2. Any Henry Miller book
3. Ditto, Anais Nin. (Especially Henry and June)
4. Flowers in the Attic (VC Andrews)
5. Petals on the Wind (VC Andrews — even better, btw)
6. Candide (Voltaire. Nerd Alert.)
7. Kiss the Girls (James Patterson)
8. Roses are Red (James Paterson)
9. Other Side of Midnight (Sidney Sheldon)
10. Memories of Midnight (Sidney Sheldon)
11. Counterpoint: An Interactive Family Saga (Alina Adams)
12. Girls will be Girls (Lesléa Newman)
13. The Gilboa Iris (Zahava Englard)
14. English Patient (Michael Ondaatje)
15. Wifey (Blume)
16. Summer Sisters (Blume)
17. Praying for Sleep (Jeffrey Deaver)
18. The Witching Hour (Anne Rice. Because Twilight is for virgins. You may quote me on that.)
19. Interview with a Vampire (Anne Rice. See above.)
20. Lolita (Vladimir Nabakov)
21. Jepthe’s Daughter (Naomi Ragen. Who says Jews don’t have sex?)
22. The Next Best Thing (Jennifer Weiner)

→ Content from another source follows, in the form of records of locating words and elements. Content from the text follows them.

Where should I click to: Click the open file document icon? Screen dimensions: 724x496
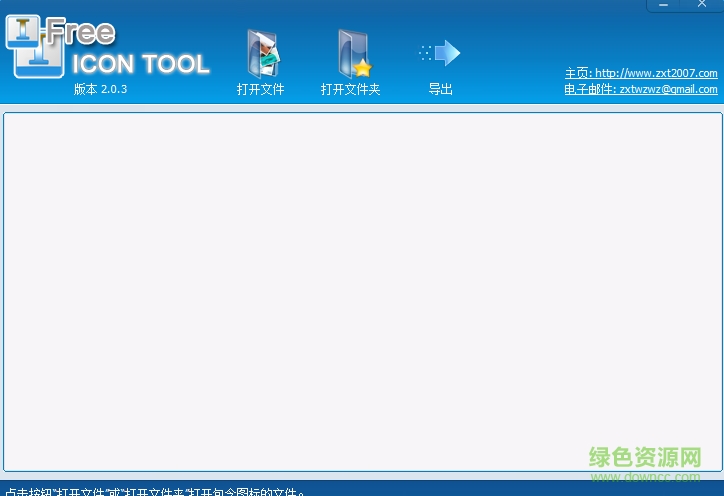(261, 54)
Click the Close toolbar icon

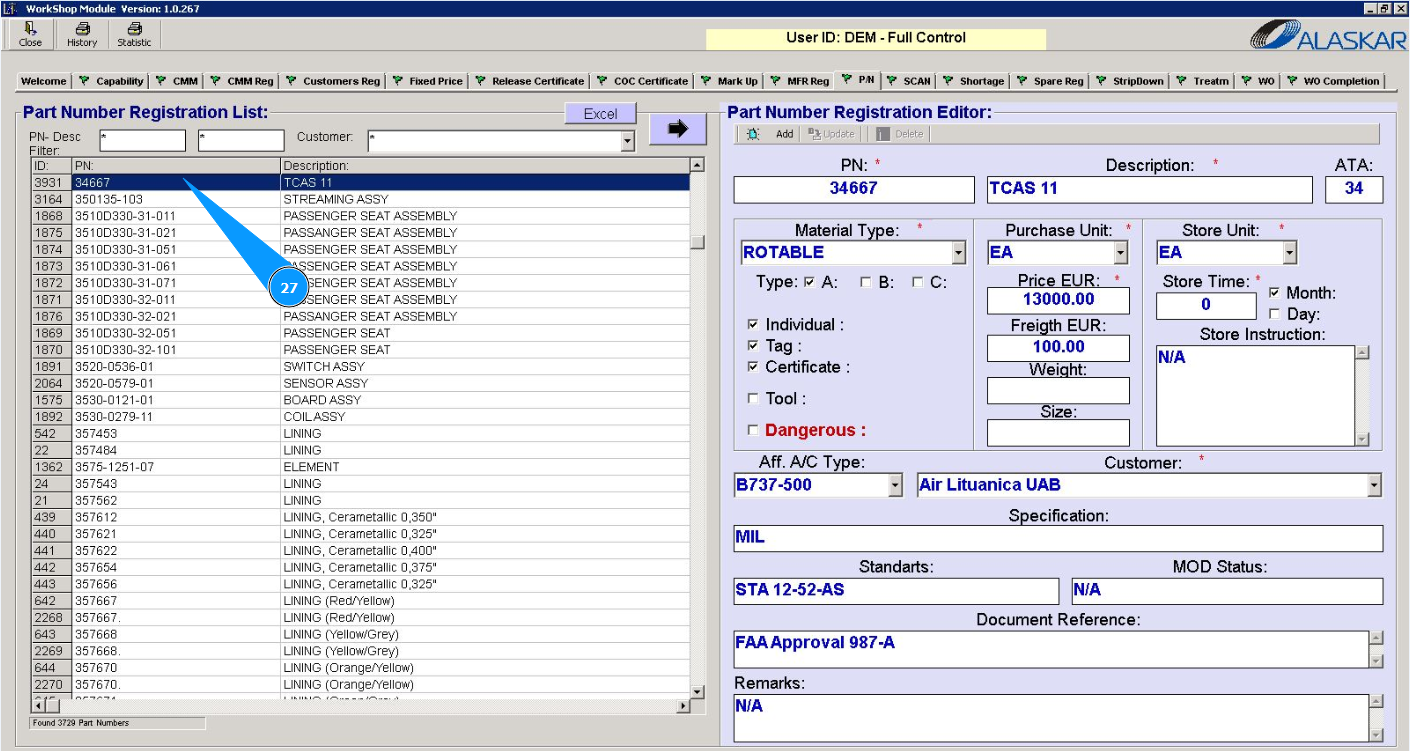(31, 35)
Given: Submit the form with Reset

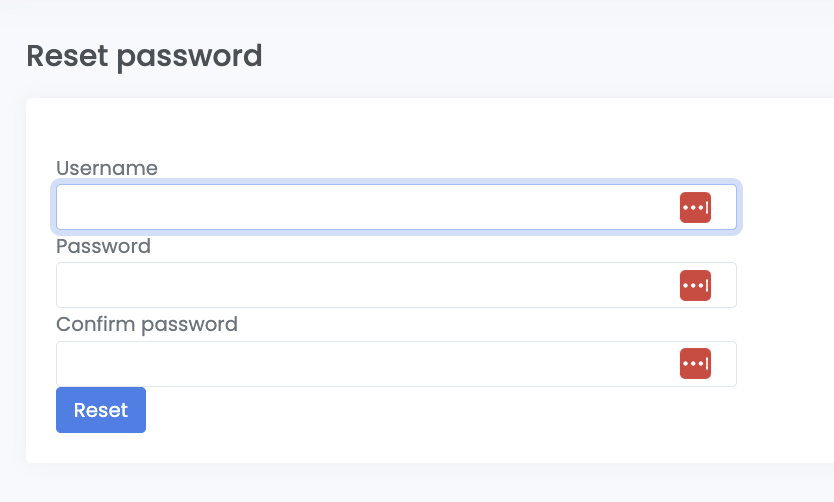Looking at the screenshot, I should pos(101,410).
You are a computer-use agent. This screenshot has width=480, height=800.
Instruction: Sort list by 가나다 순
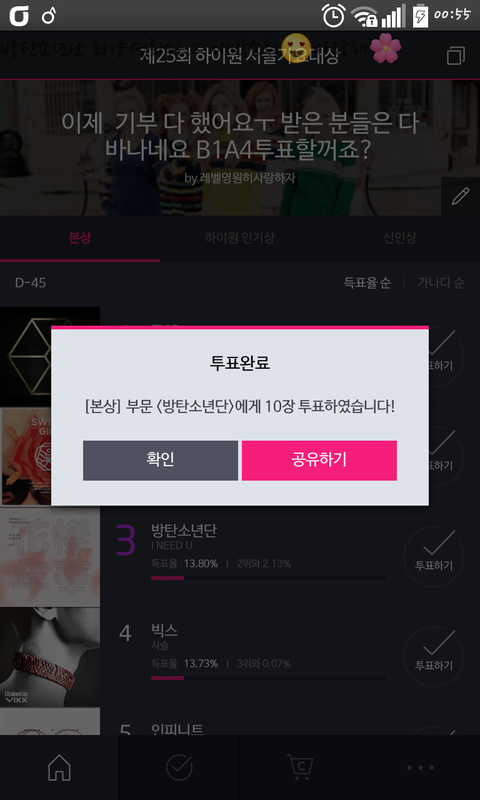[x=441, y=283]
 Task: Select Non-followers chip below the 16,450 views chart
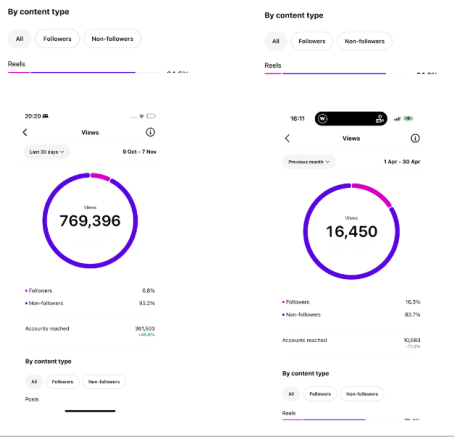tap(362, 394)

23. Fly Away Home (Jennifer Weiner)
24. Gentlemen Callers (Nancy Lamb)
25. Rules for Virgins (Amy Tan)
26. The Lover (AB Yehoshua)
27. Monster (Christopher Pike)
28. 1984 (George Orwell)
29. The Unbareable Lightness of Being (Milan Kundera)
30. Addicted (Zane)
31. Water for Elephants (Sara Gruen)
32. Going Down (Jennifer Belle)
33. Disclosure (Michael Crichton)
35. Troilus and Criseyde (Chaucer)
36. Love in the Time of Cholera (Gabriel Garcia Marquez)
37. My Daughter’s Keeper (Ayelet Waldman)
38. The Story of O (Pauline Reage – a pseudonym, right?)
39. Couples (John Updike)
40. The Folding Star (Alan Hollinghurst)
41. The Heart of the Matter (Emily Giffin)
42. The Red Tent (Anita Diamant)
43. Interest of Justice (Nancy Taylor Rosenberg)
44. Still Life with Woodpecker (Tom Robbins)
45. Catcher in the Rye (JD Salinger)
46. Lady Chatterly’s Lover (DH Lawrence)
47. Peyton Amberg (Tama Janowitz)
48. Madame Bovary (Gustave Flaubert)
49. Song of Songs
50. Last Exit to Brooklyn (Hubert Selby Jr.)